I'm going to write down here, what I understand from the above definition and would like to ask you to kindly read my description in order to see whether my understanding of Index Full Scan is correct.

Description 1:
-----------------------------------
What I understand from the above description is that given a composite index formed by (department_id, last_name, salary), oracle looks to the query and sees that the WHERE clause includes the salary which is one component of the given composite index. So a Index Full Scan is to be done. There is however an ORDER BY clause in the above SQL query (ORDER BY department_id, salary)

this means that the entire index is to be read in ascending order for both department_id and salary.

Consequently here is how I think oracle proceeds:

Step1: starts from the Root of the B-Tree index.

Step2: Because of ORDER BY department_id, last_name in the above SQL query oracle chooses the left-most branch block followed by the left-most leaf block where smallest index data (key, rowId) are stored, I say smallest from an data order point of view (Likewise it would have been Right-most if the ORDER BY clause in the query had been ORDER BY department_id DESC, salary DESC). This takes one logical I/O operation for reaching the root of the B-Tree index and one or several logical I/O operations (depending on the height of the B-Tree) for reaching the left-most and down-most (decision) branch block (so the next level will be the leafs level).

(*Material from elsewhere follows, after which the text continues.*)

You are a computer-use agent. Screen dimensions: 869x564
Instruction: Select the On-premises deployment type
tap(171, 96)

Step3: Again, after one logical I/O operation, oracle arrives finally at the left-most leaf block in the Tree.

Step4: The leaf blocks are double linked (so depending to the current position we may be able to go either to left or right). We're at the left-most leaf block. Each leaf-block is read by a single logical I/O one by one from the left-most leaf block to the right-most leaf-block so N logical I/O operations assuming that there are N leafs block, one for reading the entire of each leaf block.

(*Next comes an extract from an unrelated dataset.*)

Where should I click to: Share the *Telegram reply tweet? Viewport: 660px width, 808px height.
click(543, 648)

NOTE1: Because the data in each leaf block is already sorted, there is no need to perform an ORDER BY. Therefore the only use of the ORDER BY clause in the above SQL query (ORDER BY department_id, last_name) is to tell oracle whether the scan is to be started from the left-most leaf block towards the right-most or vice versa. Once this decision has been made, oracle doesn't apply the ORDER BY to the result of the above SQL query as data in the leaf blocks are already sorted. The data is read leaf block by leaf block from left to right and every (key, rowId) where the salary component of the composite key satisfies the predicate (WHERE salary > 5000) is returned.

NOTE2: For a Index Full Scan, all columns of the index must be present in the SELECT statement, otherwise there won't be a Full Index scan

Question:
Do you think that my above mentioned description (Description1) about the Index Full Scan is correct?


Later, I will add to this topic the Index Fast Full Scan, but for now I prefer to concentrate only on the first part.


Thank you very much for your help.

Regards,
Dariyoosh
User avatar
dariyoosh
Member
 
Posts: 24
Joined: Tue Aug 11, 2009 11:18 am

Re: Questions about the concept of Index [Fast] Full scans

Postby Tim... » Thu May 23, 2013 9:49 am

Hi.

You've got a mix of stuff here. Some correct and some pretty wrong. :) Let's break this down.

1) Indexes are physical access structures that are stored in blocks on disk. Just like table data blocks, these blocks can be read from disk into the buffer cache to make access faster, but ultimately, the index is stored on disk.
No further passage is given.